Meeting Abstract
106.1 Sunday, Jan. 6 The molecular evolution of chiton ‘shell’ eyes SPEISER, DI*; OAKLEY, TH; Univ. of California, Santa Barbara; Univ. of California, Santa Barbara dispeiser@gmail.com
Understanding the evolution of complex traits has been a major goal of biologists for generations. When studying the origin of a particular complex trait, it is useful to first ask about the separate evolutionary histories of its components. In the case of an image-forming eye, for example, these components likely include sets of genes involved with phototransduction, pigment synthesis, and organogenesis. Chitons (Phylum Mollusca; Class Polyplacophora) are a promising system in which to study the process of eye evolution. All chitons have “aesthetes”, small sensory tentacles that fill narrow channels in the dorsal shell plates. In certain chiton species, some of the aesthetes terminate in a ‘shell eye’ with a pigment layer, retina, and aragonite lens.
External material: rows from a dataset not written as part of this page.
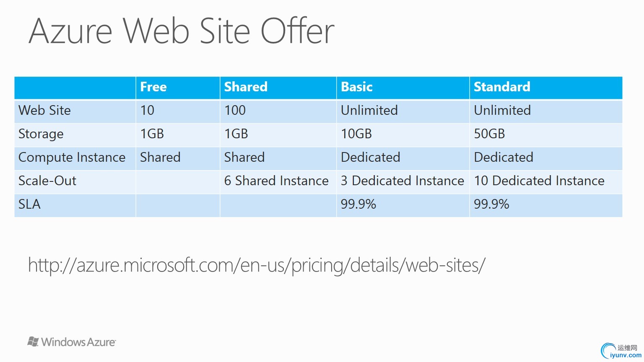Select the 3 Dedicated Instance cell
The image size is (644, 362).
coord(403,181)
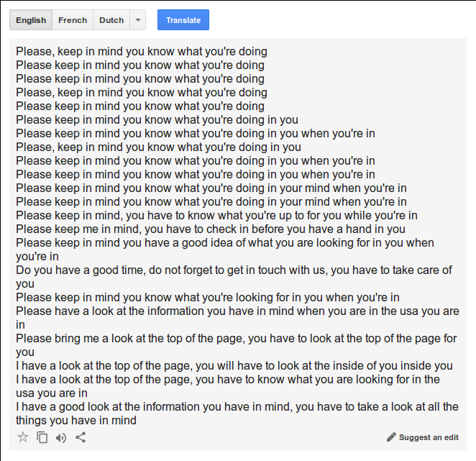
Task: Click the last line 'things you have in mind'
Action: tap(76, 420)
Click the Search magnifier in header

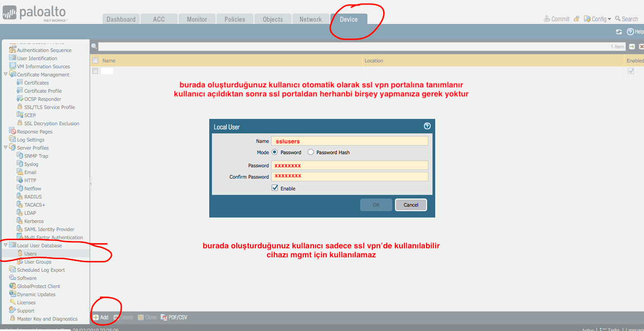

From a phylogenetic perspective, these eyes are clearly a derived trait; further, from a historical standpoint, they may be the most recently evolved animal eyes – the chiton fossil record extends back to the Cambrian, but eyed chitons have only diversified within the last 25 million years. Using immunohistochemistry we find that the aesthetes, but not the eyes, of the chiton Acanthopleura granulata express an r-type opsin similar to those expressed by the cephalic eyes of many other invertebrates. Next, through transcriptome sequencing, we find that chiton aesthetes generally express a wide range of vision-related genes, including opsins and arrestins, pigment synthesis genes, and canonical “eye development” transcription factors such as Pax6. We hypothesize that both A. granulata’s aesthetes and eyes are light-sensitive, but that they operate via different phototransduction pathways and mediate different photo-behaviors. Further, our work suggests that the extra-ocular expression of vision-related genes may be a widespread trait in mollusks.